Stanford AI Analyzes Sleep to Predict Over 100 Health Conditions

Web Reporter
3 Min Read

Researchers at Stanford University have developed an artificial intelligence model capable of predicting whether patients are at risk of developing more than 100 health conditions by analyzing their sleep patterns.

The model, named SleepFM, uses data from a patient’s brain activity, heart rate, respiratory signals, leg movements, and eye movements during sleep to assess disease risk. The system is trained to detect subtle physiological signals that may indicate future health problems.

A study published in Nature details how the AI was trained using more than 580,000 hours of sleep data collected from 65,000 patients between 1999 and 2024. The data, obtained from sleep clinics and medical facilities, was divided into five-second increments, which researchers treated as “words” for the model to learn patterns in a manner similar to language processing.

“SleepFM is essentially learning the language of sleep,” said James Zou, associate professor of biomedical data science at Stanford and co-author of the study. The model was trained alongside patients’ health records, allowing it to predict the likelihood of developing specific conditions.

The AI demonstrated strong accuracy, correctly predicting Parkinson’s disease, Alzheimer’s disease, dementia, hypertensive heart disease, heart attacks, prostate cancer, and breast cancer in at least 80 percent of cases.
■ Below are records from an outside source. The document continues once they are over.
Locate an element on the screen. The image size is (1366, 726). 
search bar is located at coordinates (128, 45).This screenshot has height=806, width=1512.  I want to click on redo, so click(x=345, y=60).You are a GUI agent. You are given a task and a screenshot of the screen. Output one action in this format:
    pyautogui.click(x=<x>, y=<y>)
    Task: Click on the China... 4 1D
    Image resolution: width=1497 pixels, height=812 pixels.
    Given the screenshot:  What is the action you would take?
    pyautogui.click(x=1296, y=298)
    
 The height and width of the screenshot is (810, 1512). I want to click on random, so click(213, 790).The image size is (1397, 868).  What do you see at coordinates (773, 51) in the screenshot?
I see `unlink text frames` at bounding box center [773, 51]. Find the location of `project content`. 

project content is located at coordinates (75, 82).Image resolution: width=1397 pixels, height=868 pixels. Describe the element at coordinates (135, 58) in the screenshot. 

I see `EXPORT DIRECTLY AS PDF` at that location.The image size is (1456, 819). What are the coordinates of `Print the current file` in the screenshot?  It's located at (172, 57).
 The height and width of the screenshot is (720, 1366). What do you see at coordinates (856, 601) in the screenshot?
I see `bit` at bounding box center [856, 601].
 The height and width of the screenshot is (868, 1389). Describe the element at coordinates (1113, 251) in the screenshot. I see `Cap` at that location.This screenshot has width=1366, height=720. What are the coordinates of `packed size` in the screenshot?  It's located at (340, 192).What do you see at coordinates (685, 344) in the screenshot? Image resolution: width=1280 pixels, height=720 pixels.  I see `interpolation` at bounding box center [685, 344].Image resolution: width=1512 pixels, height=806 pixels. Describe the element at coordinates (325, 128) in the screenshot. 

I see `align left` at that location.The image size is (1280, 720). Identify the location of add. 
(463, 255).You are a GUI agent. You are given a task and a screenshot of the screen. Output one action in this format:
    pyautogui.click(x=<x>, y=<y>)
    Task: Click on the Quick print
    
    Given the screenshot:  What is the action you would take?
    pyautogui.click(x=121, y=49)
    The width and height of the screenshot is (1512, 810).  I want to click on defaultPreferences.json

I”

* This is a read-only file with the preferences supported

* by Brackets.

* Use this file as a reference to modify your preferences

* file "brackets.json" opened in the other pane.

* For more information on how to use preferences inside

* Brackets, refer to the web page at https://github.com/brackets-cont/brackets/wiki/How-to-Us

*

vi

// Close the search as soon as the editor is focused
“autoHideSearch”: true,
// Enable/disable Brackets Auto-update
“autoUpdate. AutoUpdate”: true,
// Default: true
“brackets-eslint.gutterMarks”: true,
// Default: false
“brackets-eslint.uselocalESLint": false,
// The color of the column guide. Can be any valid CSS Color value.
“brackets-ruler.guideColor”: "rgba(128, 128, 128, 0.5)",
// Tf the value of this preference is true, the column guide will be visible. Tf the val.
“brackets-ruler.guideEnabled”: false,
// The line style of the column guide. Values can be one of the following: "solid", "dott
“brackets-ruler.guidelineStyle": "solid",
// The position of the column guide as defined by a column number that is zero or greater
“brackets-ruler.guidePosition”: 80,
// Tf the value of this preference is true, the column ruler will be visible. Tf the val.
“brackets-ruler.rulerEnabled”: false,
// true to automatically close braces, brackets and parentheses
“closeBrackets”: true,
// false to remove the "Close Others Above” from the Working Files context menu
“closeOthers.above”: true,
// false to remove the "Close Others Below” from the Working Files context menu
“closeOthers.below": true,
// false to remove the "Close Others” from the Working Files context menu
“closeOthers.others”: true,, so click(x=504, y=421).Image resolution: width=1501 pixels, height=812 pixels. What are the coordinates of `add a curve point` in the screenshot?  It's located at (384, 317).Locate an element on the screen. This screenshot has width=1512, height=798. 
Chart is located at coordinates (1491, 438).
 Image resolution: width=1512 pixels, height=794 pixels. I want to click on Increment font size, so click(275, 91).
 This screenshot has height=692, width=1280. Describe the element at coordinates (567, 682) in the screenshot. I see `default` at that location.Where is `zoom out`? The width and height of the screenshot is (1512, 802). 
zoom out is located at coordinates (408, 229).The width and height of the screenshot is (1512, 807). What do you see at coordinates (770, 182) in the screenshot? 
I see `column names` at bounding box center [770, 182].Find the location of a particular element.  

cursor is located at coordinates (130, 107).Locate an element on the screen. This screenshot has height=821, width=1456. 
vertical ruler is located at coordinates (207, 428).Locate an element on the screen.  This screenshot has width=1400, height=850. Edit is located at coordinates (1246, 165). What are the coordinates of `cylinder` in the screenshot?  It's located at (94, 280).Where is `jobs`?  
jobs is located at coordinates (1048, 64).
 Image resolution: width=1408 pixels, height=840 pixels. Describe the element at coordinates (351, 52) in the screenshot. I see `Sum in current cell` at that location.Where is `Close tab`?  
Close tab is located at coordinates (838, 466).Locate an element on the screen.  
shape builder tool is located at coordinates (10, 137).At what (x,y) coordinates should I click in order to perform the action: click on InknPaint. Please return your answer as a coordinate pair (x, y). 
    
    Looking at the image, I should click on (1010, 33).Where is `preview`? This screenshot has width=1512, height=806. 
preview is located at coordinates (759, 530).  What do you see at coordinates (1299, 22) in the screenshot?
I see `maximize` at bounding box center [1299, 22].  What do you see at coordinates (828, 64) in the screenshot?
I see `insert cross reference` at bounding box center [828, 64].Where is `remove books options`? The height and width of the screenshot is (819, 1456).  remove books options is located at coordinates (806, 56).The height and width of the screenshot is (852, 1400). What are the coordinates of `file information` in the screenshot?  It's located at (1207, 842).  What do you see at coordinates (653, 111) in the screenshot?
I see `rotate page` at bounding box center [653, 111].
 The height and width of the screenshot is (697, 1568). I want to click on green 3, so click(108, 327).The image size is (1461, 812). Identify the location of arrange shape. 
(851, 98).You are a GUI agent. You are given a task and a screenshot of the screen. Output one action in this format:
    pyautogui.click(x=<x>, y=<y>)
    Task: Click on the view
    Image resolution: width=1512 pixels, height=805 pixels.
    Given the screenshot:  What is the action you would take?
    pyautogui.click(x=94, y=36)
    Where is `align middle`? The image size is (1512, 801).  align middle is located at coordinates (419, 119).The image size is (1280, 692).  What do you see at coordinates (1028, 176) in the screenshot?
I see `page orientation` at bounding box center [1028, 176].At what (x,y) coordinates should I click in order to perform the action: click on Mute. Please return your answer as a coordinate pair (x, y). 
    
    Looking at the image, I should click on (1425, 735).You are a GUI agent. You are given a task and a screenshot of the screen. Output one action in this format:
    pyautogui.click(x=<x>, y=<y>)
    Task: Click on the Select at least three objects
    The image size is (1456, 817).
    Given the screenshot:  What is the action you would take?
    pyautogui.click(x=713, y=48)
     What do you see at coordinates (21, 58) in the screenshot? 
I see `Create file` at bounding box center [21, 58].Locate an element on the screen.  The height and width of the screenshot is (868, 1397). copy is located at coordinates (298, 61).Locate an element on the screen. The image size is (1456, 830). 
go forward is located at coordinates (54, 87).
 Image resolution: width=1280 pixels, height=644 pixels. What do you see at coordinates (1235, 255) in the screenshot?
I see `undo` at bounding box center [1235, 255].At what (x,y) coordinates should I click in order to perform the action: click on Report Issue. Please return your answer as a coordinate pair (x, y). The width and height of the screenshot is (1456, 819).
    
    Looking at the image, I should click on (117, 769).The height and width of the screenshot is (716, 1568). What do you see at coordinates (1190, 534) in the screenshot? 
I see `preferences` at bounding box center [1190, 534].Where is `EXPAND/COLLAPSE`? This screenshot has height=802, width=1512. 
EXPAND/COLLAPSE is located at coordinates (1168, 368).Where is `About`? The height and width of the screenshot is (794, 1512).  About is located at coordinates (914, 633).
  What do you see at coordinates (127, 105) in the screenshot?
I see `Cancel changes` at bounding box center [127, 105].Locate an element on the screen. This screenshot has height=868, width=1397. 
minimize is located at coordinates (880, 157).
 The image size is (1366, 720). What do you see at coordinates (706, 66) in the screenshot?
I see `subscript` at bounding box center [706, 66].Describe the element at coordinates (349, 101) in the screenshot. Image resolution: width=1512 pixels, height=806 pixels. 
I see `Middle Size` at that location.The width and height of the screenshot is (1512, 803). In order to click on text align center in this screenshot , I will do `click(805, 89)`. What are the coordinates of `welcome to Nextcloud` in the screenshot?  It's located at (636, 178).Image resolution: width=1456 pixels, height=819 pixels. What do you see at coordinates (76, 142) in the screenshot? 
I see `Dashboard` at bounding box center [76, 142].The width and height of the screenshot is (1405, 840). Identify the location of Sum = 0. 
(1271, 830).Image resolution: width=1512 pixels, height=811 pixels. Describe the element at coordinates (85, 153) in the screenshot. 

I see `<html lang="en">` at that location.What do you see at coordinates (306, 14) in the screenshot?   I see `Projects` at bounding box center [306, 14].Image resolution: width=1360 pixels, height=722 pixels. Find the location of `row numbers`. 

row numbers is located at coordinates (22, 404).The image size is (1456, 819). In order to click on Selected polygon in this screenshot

It also successfully predicted a patient’s death 84 percent of the time.

Its performance was slightly lower for conditions such as chronic kidney disease, stroke, and arrhythmia, where the model achieved accuracy of at least 78 percent. Researchers noted that out-of-sync body signals—such as a brain appearing to be asleep while the heart remains active—were strong indicators of potential health issues.

“We record an amazing number of [health] signals when we study sleep,” said Emmanuel Mignot, professor of sleep medicine at Stanford. “It’s very data rich, providing a detailed picture of physiology over eight hours in a subject who’s completely monitored.”

The researchers highlighted that the combination of multiple signals was critical to the model’s success. They plan to expand SleepFM’s database to include data from wearable devices, which could allow the model to monitor and predict health risks in a broader population outside clinical settings.

However, the study’s authors cautioned that the initial dataset focused on patients already suspected of having health problems, meaning the model’s predictive accuracy for the general public is not yet fully understood. Additional research will be needed to evaluate SleepFM’s performance in healthy individuals.

Stanford researchers said the AI could offer a new approach to early disease detection and preventive care by transforming sleep data into actionable insights, potentially allowing clinicians to identify high-risk patients before symptoms emerge.